While prudent investing is a major component of retirement success, the behavior of the saver is also fundamentally important when it comes to preparing for the future. Every path looks a little bit different but there are a few underlying themes that run strong when we compare various habits. By borrowing from the success of others, we can enhance our own ability to prepare for retirement.
1. Plan for the long-term
Savers are significantly more likely to determine when they want to retire and work backward from there when it comes to forming their savings plan. They take into account what their expenses will be in retirement—and how much income they expect to be able to generate through Social Security and other investments.An easy way to make sure you are on track or how to get back on track is have a financial plan run for you.
2. Set ambitious savings targets
It’s commendable that so many people strive to “save as much as they can” for retirement.

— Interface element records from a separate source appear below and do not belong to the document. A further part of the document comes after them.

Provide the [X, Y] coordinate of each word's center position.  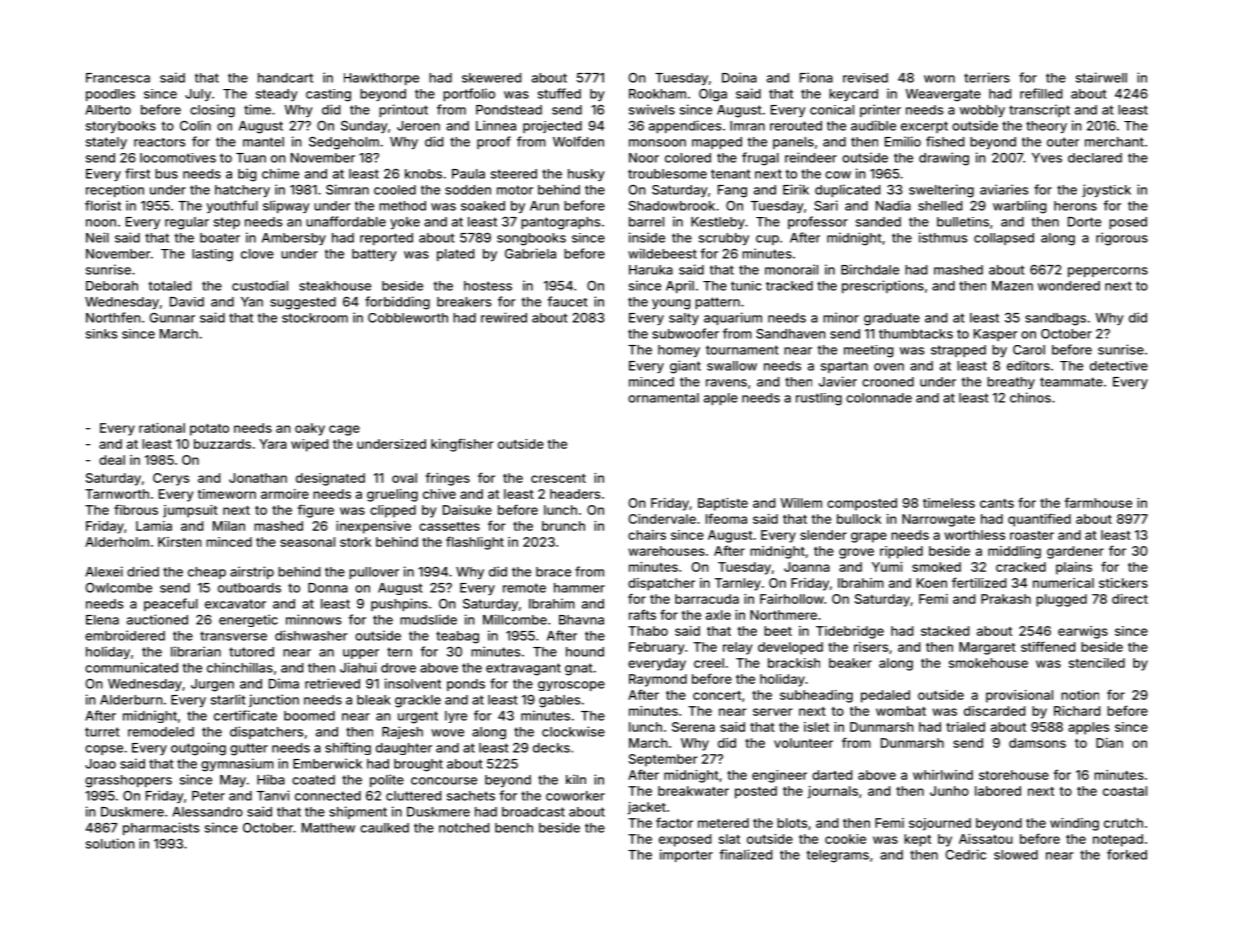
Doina [739, 77]
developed [790, 648]
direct [1130, 599]
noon [101, 223]
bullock [859, 519]
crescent [558, 478]
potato [209, 430]
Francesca [118, 78]
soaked [483, 206]
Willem [801, 503]
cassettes [449, 526]
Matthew [328, 828]
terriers [987, 77]
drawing [944, 159]
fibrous [136, 509]
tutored [251, 652]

But goals are most effective when they’re clear and specific. That’s why many savers aim to max out their 401(k) contributions at $18,500 (or even higher once you turn 50). It sets the bar high, but you’ll know you’re moving toward your long-term goals. For higher earners or those with more ambitious goals (early retirement, etc.), even the max might not be enough. Make sure your path matches what you are trying to accomplish.
3. Track their progress
Savers aren’t afraid to “step on the scale.” They proactively check their retirement plan balances from time to time, so they have a consistent idea of where they stand. This gives them a better sense of how they may need to course-correct their savings strategy over time. While investment returns will fluctuate year to year, staying consistent in savings and re-examining your progress to your goals is essential for success towards retirement.